▸ PROBLEM DESCRIPTION: Wherever a line in the material contains the word "will", copy that line.

▸ RECORDS SUPPLIED:
※ ※ ※
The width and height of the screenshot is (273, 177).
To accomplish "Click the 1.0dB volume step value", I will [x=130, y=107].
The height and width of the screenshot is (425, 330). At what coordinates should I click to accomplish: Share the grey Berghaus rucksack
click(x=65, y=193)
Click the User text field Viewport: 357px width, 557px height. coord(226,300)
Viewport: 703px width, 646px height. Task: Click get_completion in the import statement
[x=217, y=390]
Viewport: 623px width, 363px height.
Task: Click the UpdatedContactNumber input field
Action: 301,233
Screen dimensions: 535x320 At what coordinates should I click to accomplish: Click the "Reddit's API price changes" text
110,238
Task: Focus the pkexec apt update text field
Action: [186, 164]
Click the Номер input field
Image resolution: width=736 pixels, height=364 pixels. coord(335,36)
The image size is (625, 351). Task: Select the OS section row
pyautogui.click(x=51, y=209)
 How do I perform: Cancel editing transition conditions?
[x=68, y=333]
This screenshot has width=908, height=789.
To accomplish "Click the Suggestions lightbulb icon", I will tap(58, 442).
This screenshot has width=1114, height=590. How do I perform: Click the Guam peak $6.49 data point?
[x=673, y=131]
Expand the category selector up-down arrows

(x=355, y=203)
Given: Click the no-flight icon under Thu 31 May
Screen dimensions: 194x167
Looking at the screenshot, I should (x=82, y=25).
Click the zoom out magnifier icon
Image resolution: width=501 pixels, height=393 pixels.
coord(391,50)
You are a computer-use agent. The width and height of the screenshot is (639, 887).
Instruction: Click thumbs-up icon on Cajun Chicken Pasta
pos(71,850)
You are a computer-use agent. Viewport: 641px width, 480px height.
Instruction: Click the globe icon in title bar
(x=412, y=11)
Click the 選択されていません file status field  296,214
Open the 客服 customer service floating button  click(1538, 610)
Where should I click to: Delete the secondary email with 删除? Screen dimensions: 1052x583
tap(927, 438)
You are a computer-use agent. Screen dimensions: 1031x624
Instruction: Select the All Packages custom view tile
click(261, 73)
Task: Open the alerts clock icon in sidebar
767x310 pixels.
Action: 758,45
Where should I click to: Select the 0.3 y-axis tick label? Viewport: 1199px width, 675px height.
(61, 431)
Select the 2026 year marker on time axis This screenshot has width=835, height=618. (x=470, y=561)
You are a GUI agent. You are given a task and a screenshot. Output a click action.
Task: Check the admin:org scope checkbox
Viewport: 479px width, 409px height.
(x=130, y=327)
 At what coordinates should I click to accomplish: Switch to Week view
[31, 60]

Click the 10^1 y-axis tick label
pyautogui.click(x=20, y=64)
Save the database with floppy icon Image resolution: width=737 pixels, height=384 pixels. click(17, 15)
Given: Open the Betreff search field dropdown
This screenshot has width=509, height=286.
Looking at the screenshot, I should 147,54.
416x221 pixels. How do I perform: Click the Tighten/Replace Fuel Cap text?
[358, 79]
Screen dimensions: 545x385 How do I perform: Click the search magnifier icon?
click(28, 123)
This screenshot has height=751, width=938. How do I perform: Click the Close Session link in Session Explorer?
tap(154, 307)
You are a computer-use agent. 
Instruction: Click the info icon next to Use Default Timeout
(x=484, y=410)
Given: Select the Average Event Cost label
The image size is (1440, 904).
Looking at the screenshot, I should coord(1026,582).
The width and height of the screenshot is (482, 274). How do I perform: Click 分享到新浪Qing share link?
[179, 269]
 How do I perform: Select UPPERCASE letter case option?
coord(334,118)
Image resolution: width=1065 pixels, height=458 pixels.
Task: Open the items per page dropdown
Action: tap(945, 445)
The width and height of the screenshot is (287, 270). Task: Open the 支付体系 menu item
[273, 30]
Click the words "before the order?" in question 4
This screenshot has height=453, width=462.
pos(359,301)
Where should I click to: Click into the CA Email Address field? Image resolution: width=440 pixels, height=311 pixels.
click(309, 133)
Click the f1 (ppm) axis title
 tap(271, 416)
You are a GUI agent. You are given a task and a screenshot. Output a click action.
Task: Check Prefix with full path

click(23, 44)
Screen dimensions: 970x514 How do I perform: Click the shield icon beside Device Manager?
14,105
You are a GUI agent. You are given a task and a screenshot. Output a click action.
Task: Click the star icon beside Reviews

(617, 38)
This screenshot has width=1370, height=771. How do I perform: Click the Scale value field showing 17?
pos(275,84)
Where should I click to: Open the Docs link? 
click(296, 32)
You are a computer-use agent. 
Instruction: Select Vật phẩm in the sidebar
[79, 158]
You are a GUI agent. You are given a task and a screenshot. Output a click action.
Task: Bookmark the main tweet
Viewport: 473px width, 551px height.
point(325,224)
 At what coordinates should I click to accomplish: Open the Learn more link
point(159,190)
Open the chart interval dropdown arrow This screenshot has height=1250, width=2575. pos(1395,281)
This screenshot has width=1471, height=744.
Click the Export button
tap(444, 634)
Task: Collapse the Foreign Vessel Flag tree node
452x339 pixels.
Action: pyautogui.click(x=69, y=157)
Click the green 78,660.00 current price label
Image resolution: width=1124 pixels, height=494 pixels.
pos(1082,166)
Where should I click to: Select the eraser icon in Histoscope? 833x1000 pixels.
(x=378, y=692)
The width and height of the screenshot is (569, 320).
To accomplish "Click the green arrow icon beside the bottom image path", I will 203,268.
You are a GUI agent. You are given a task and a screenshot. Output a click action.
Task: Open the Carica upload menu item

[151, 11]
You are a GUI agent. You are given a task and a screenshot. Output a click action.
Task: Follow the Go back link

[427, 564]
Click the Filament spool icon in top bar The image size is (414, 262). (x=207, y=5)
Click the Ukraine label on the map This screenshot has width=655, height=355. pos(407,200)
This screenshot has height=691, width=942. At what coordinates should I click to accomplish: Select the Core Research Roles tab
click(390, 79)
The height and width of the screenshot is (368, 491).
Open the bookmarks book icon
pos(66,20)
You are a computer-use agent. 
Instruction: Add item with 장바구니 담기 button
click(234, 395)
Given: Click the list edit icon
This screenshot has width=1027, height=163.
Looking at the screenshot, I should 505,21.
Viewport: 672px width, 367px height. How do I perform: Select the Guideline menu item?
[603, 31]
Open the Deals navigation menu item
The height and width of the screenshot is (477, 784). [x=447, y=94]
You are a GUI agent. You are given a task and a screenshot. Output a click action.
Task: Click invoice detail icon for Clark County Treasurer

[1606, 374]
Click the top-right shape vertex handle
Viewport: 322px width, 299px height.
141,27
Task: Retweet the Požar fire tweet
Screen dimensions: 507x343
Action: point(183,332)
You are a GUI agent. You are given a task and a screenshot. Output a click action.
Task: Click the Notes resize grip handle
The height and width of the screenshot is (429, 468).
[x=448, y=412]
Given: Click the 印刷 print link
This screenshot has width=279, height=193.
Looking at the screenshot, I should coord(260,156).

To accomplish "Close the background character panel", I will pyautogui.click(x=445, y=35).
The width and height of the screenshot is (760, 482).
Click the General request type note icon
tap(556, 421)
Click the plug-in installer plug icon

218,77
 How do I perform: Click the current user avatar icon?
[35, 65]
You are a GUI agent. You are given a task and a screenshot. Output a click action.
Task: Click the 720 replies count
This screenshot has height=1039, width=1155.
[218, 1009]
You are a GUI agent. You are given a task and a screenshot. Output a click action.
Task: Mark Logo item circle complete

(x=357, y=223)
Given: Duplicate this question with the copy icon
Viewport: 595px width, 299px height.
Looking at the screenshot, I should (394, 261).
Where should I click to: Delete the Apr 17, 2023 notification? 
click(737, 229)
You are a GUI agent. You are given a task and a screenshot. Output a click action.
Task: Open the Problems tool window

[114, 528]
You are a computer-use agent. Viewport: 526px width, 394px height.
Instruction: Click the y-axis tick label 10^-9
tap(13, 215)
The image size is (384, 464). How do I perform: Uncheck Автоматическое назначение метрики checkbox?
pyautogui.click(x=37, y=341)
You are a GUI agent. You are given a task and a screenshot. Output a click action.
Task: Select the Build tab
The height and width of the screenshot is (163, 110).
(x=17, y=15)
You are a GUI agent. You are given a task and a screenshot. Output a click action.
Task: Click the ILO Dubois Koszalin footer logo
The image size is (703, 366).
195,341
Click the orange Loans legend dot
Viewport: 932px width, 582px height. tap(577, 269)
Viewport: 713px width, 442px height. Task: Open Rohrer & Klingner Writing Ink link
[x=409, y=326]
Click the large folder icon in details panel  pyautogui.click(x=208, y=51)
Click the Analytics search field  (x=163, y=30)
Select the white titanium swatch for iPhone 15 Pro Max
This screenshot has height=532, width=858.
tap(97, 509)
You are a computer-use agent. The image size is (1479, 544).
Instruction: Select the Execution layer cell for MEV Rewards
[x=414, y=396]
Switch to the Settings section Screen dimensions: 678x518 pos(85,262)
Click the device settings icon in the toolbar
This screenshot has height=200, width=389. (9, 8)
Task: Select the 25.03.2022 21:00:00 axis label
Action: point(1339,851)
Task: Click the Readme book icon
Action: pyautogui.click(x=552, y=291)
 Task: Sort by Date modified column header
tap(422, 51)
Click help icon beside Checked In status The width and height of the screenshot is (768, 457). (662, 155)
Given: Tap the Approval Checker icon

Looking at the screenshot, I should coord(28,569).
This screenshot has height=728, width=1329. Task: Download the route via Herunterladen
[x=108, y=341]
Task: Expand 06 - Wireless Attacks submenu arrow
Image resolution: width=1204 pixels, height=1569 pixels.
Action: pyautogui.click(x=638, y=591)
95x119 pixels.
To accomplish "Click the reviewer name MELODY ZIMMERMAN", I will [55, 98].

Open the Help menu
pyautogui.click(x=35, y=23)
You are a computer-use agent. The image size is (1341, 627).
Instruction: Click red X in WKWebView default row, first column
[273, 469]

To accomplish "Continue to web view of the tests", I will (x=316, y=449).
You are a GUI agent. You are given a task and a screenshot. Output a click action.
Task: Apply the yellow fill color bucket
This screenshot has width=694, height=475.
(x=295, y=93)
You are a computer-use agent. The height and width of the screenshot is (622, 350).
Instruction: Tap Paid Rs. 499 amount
※ ※ ※
▸ ANSWER FOR THIS EXERCISE:
To accomplish "Click the 1.0dB volume step value", I will [x=130, y=107].
To accomplish "Click the Suggestions lightbulb icon", I will tap(58, 442).
To accomplish "Click the green arrow icon beside the bottom image path", I will 203,268.
To accomplish "Close the background character panel", I will pyautogui.click(x=445, y=35).
To accomplish "Click the reviewer name MELODY ZIMMERMAN", I will [55, 98].
To accomplish "Continue to web view of the tests", I will (x=316, y=449).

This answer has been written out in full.